TO DO
Extract each row below that contains the string "Viewport", treating uppercase and lowercase as different.

[Source rows]
## BEGIN

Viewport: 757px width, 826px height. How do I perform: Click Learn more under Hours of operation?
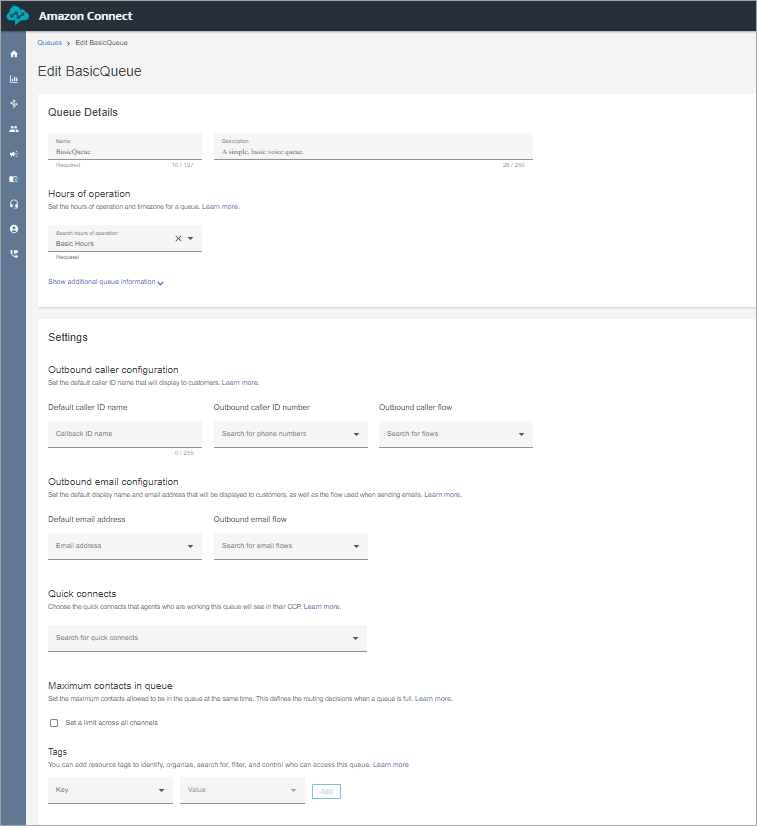tap(221, 206)
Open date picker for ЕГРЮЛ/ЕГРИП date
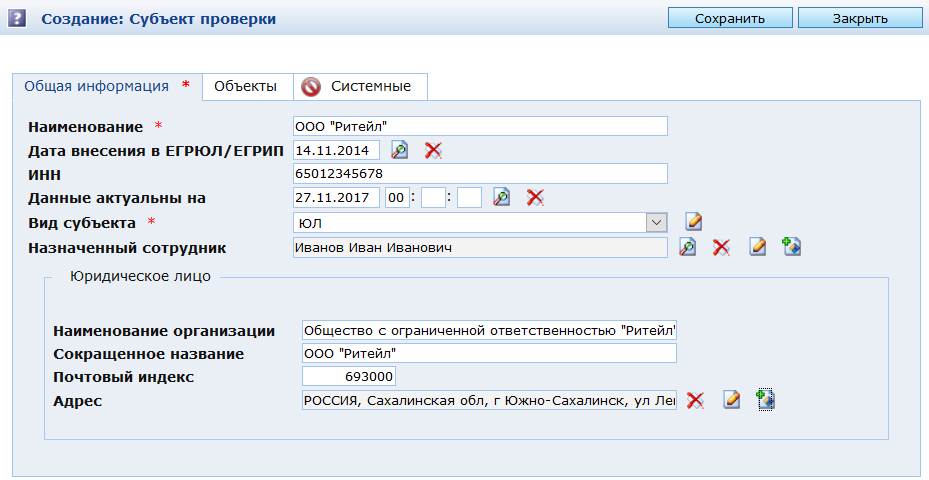 pos(400,150)
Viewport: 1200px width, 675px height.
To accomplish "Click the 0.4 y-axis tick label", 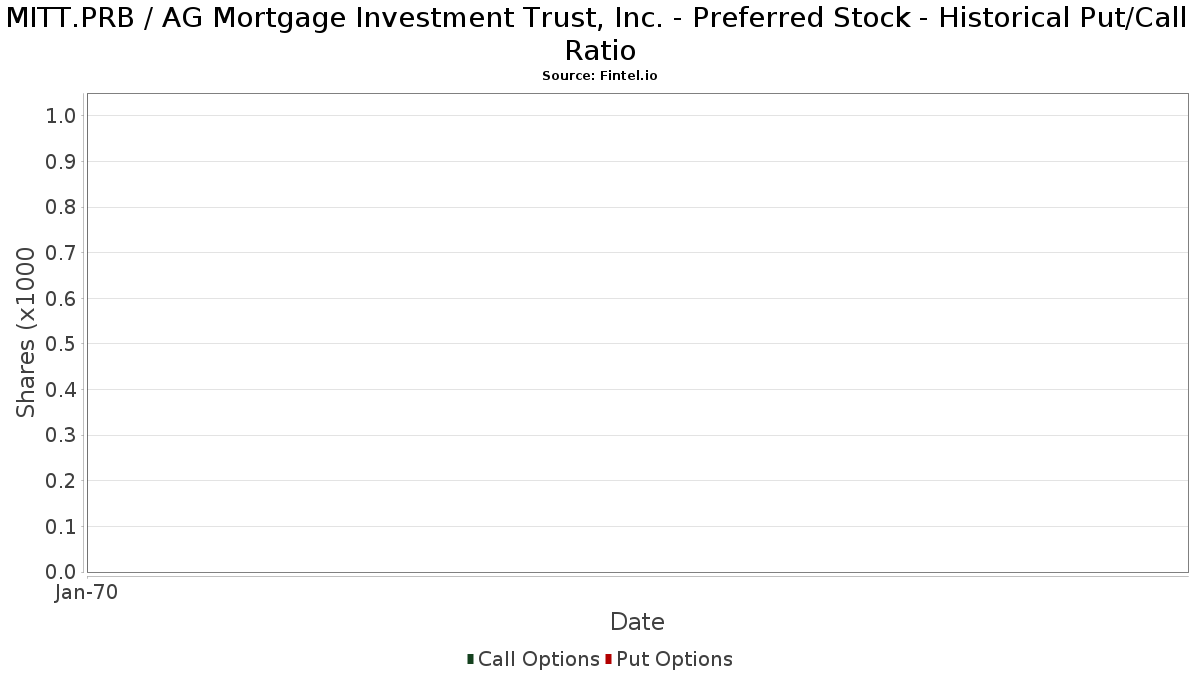I will (x=61, y=390).
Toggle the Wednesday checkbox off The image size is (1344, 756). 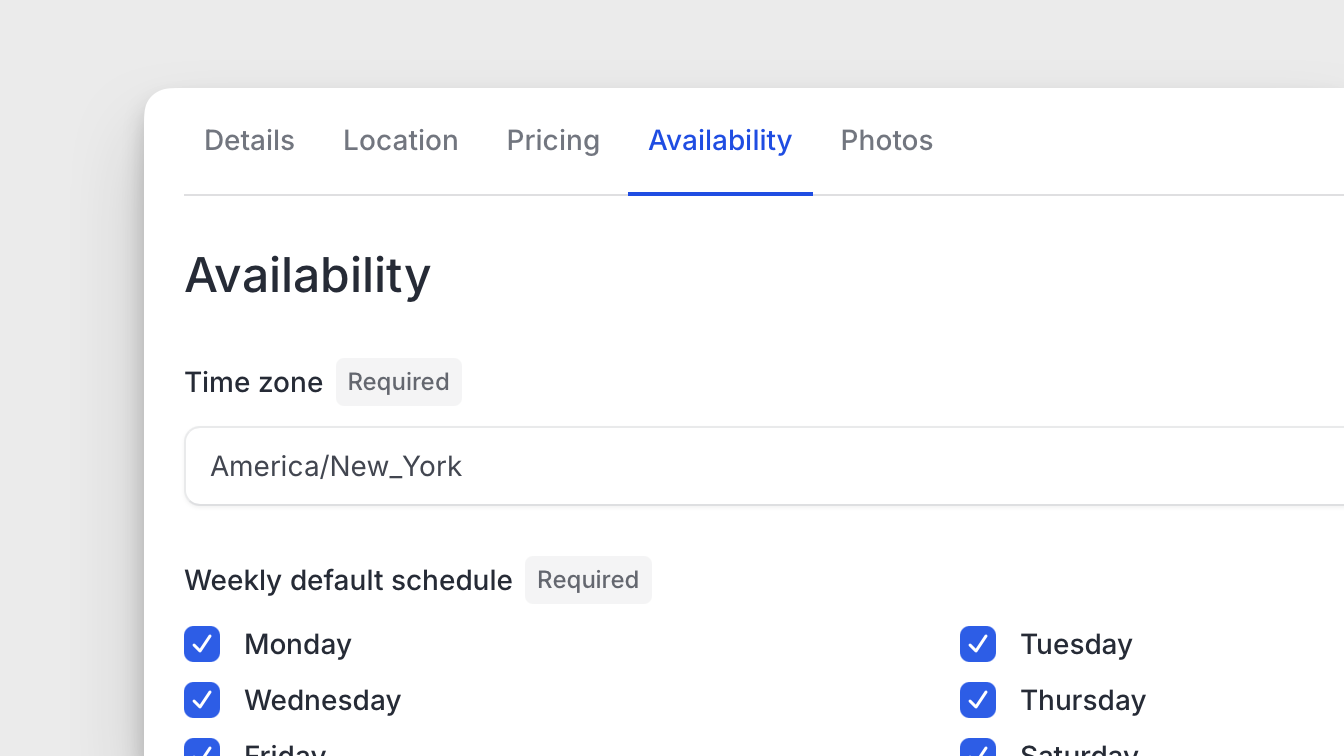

## END

SOLUTION
Viewport: 757px width, 826px height. How do I perform: Click Learn more under Hours of operation?
Viewport: 1200px width, 675px height.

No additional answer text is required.